Thursday, 6 February 2014

Camille Claudel

Among all of Rodin's sculptures, the one that appeals to me most is the so-called Cathedral Clasping Hands. This is a sculpture of two hands of two persons about to clasp. A quick google search about why the word Cathedral features in its name shows that it is a symbol of hope. If one is not a devout Christian or if one is not religious at all, one might think that a Cathedral has nothing special to do with hope, or at least not the only thing. Be that as it may, this sculpture easily is the most stunning one of his works precisely because it conveys such a positive feeling - of hope, desire, lust, affection and sublimation. Rodin was a true creator - brilliant, methodical, full of life force, charismatic - and hence it is not too surprising that one of his favourite students would have such a bonding with him. Camille Claudel was an extraordinary student. She was talented and knew that too well, consequently perhaps somewhat haughty. Rodin was an arrogant teacher. He initially did not care too much about this hot-headed young girl. After all, he would get many such students, the best in Europe would come to him. Rodin was rumoured to have taken to bed all his female students. In the case of this particular student too, the bed did intervene, but that is just a small part of the communion they shared. The meeting between the minds of Rodin and Claudel was a communion of the best of the minds. Their creativity soared. The hands clasped.

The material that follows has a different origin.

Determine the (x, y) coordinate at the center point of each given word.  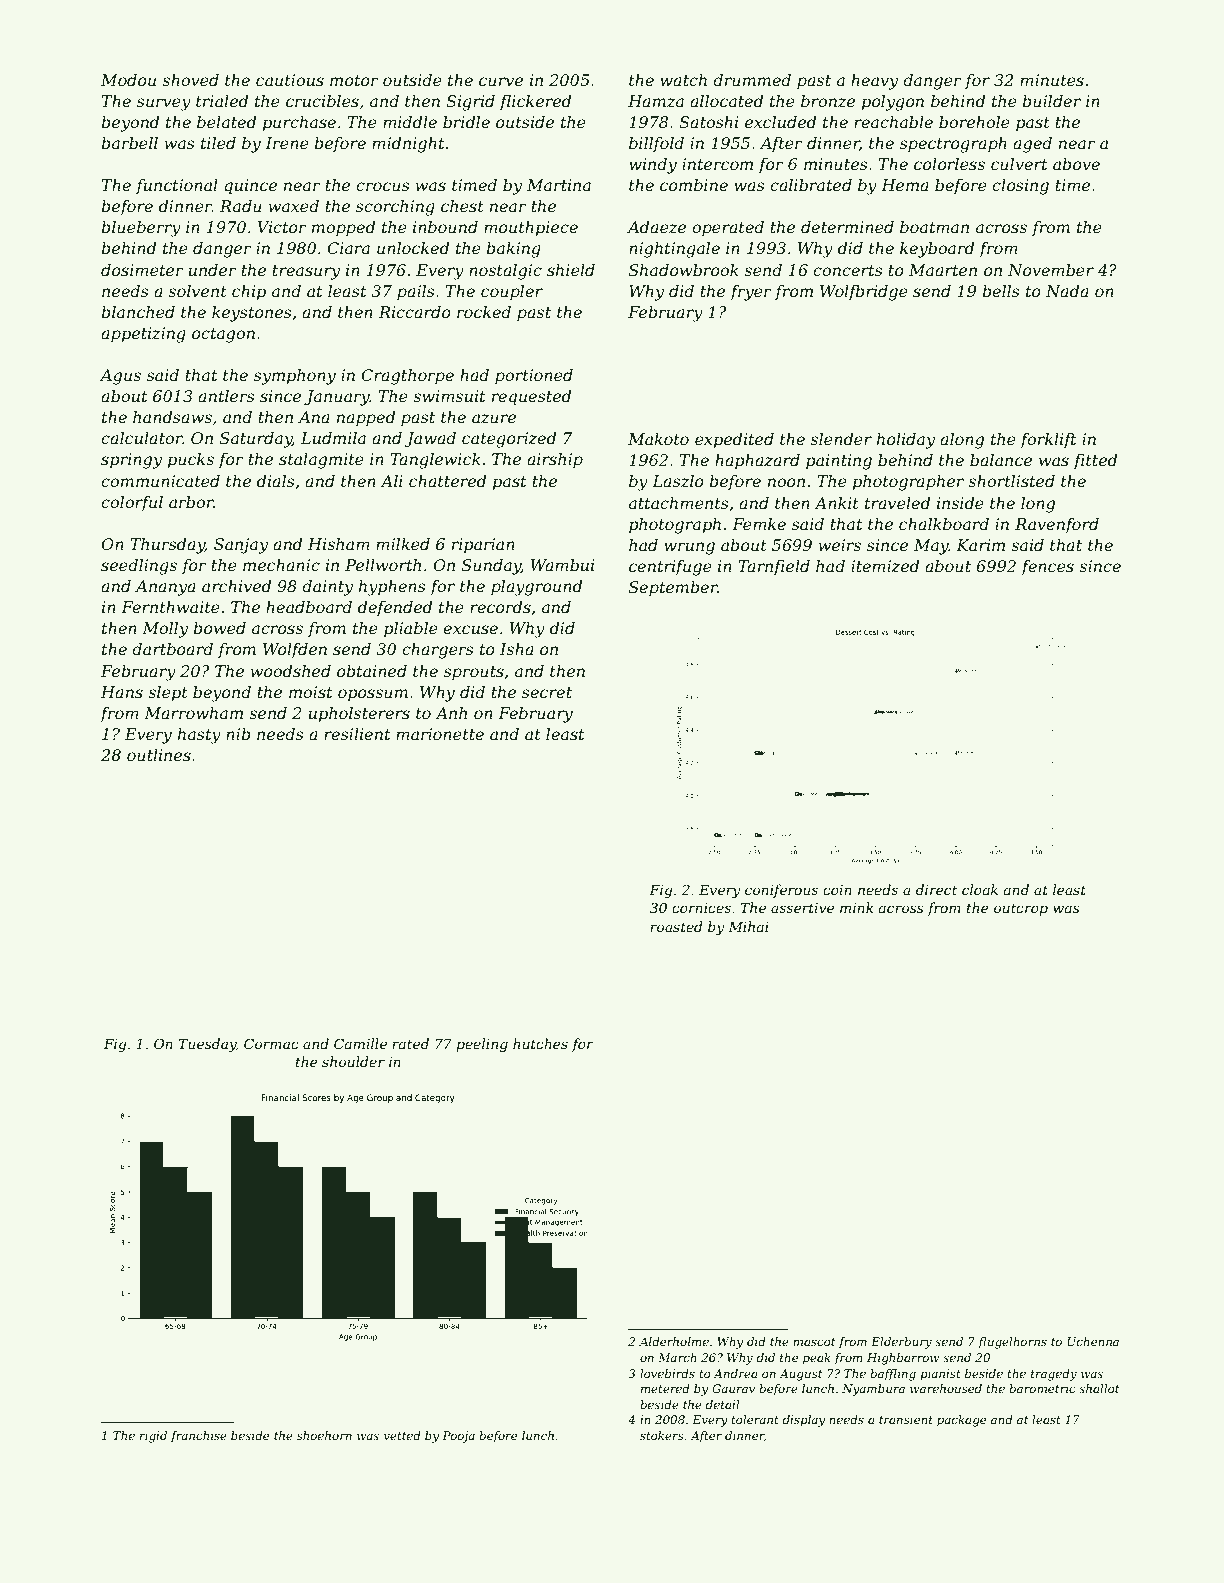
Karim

This 1988  Bruno Nuytten film captures the genius of Claudel, her professional and personal relationship with Rodin and her emotional disturbance greatly. The film opens with Camille picking up the right kind of clay in a suitcase from inside a pit at the middle of night. She needs that clay, there cannot be any compromise on it, whatever the hour of the day, whatever the difficulty. That is the kind of dedication and love she has for her sculptures. Very rarely one sees someone so much in love with her activities. This love gets mixed with the love for her mentor and we get a story of love, hate, confusion, compassion - everything that life is made of. 

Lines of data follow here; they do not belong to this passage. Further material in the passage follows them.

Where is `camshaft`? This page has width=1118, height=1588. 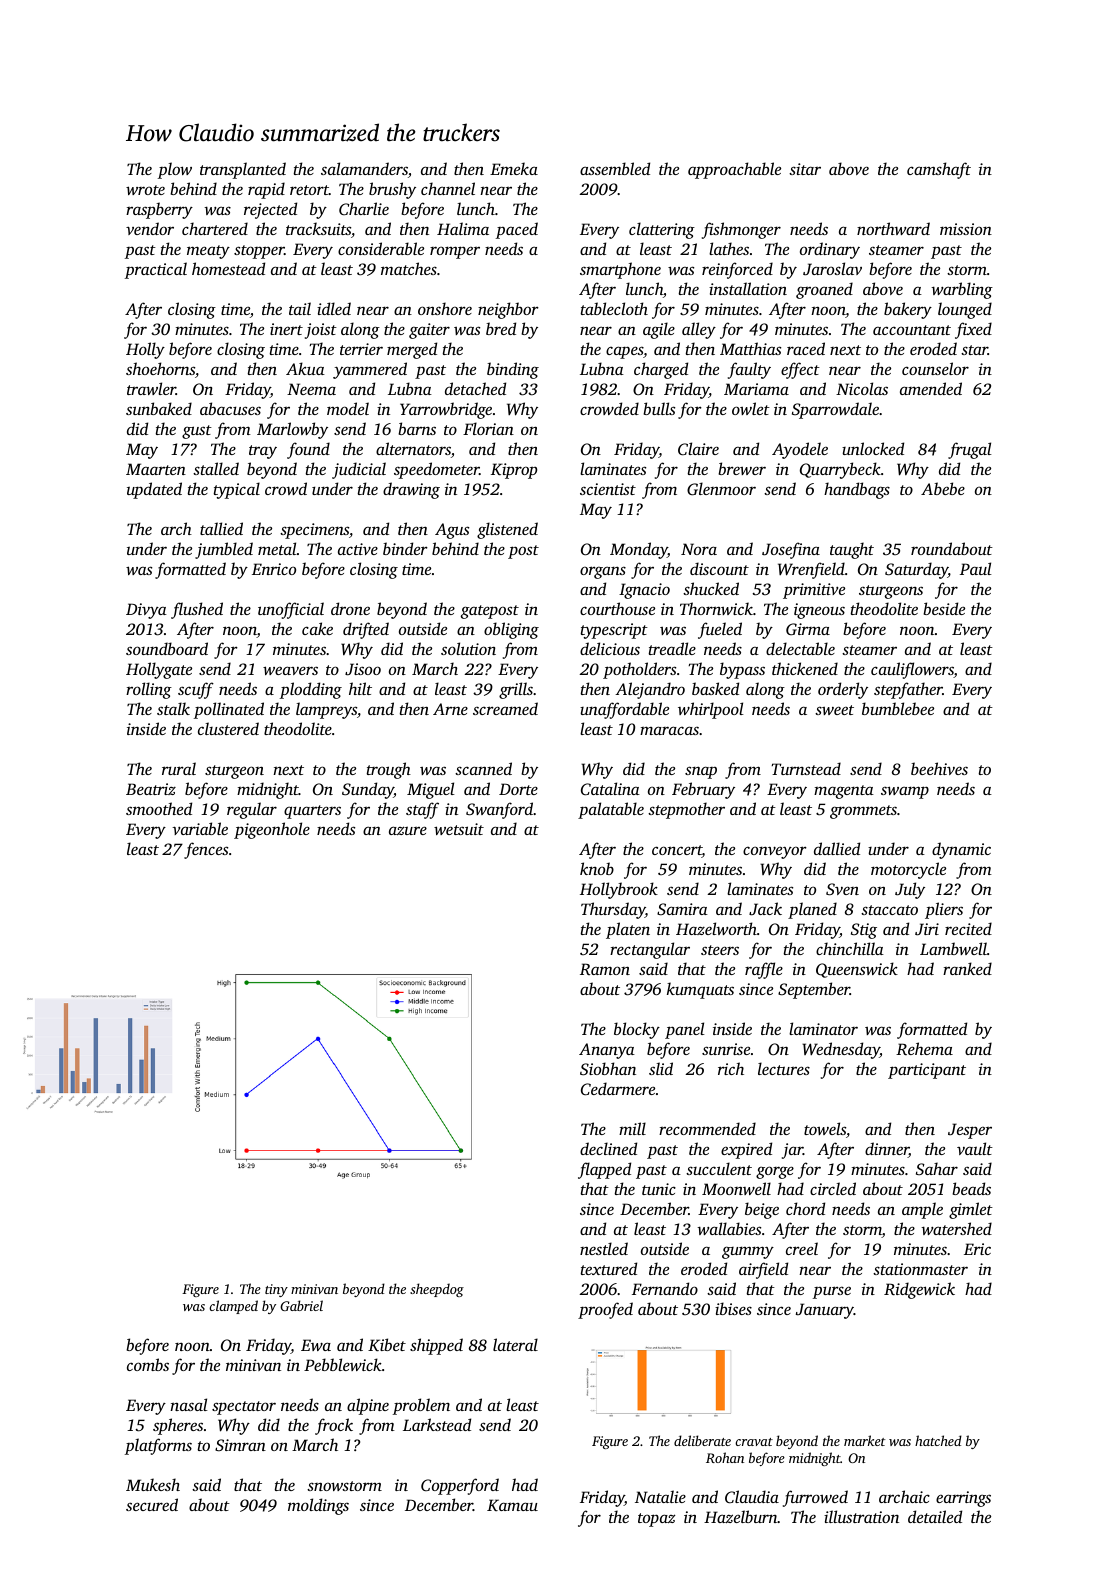
camshaft is located at coordinates (939, 170).
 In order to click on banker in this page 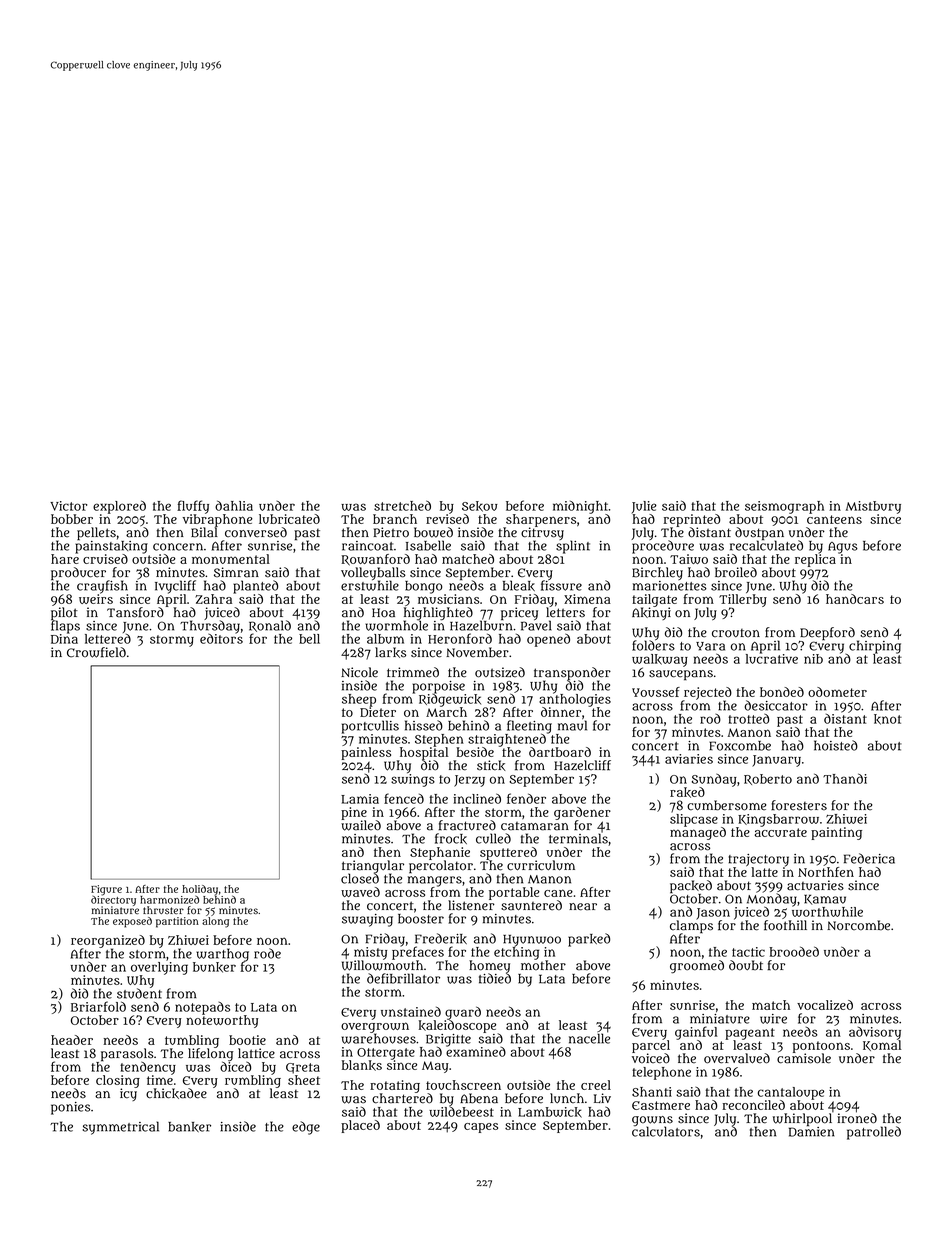, I will do `click(189, 1127)`.
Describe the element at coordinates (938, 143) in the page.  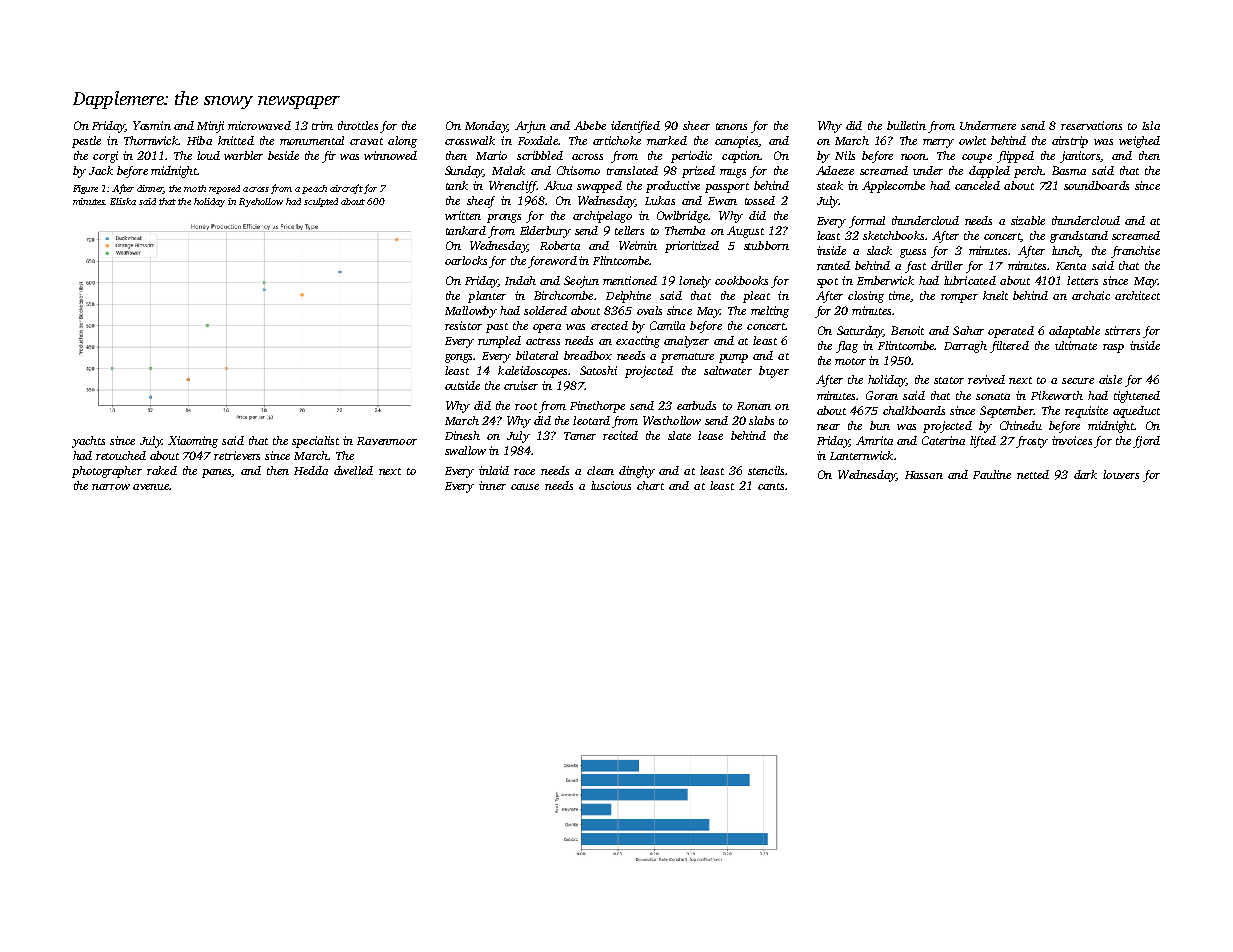
I see `merry` at that location.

It is truly painful to see a genius suffer. In the case of Camille Claudel, the society fortunately did not get a chance to interfere too much. She was a strong personality. She also had the support of her father. Her sufferings happened because of her interactions with Rodin. She spent a great deal of her later years in an asylum. 

Isabelle Adjani and Gerard Depardieu put up superb performances. One had heard about the book on Camille by Reine Marie Paris, but without this film, I would not have known about the working of two great minds.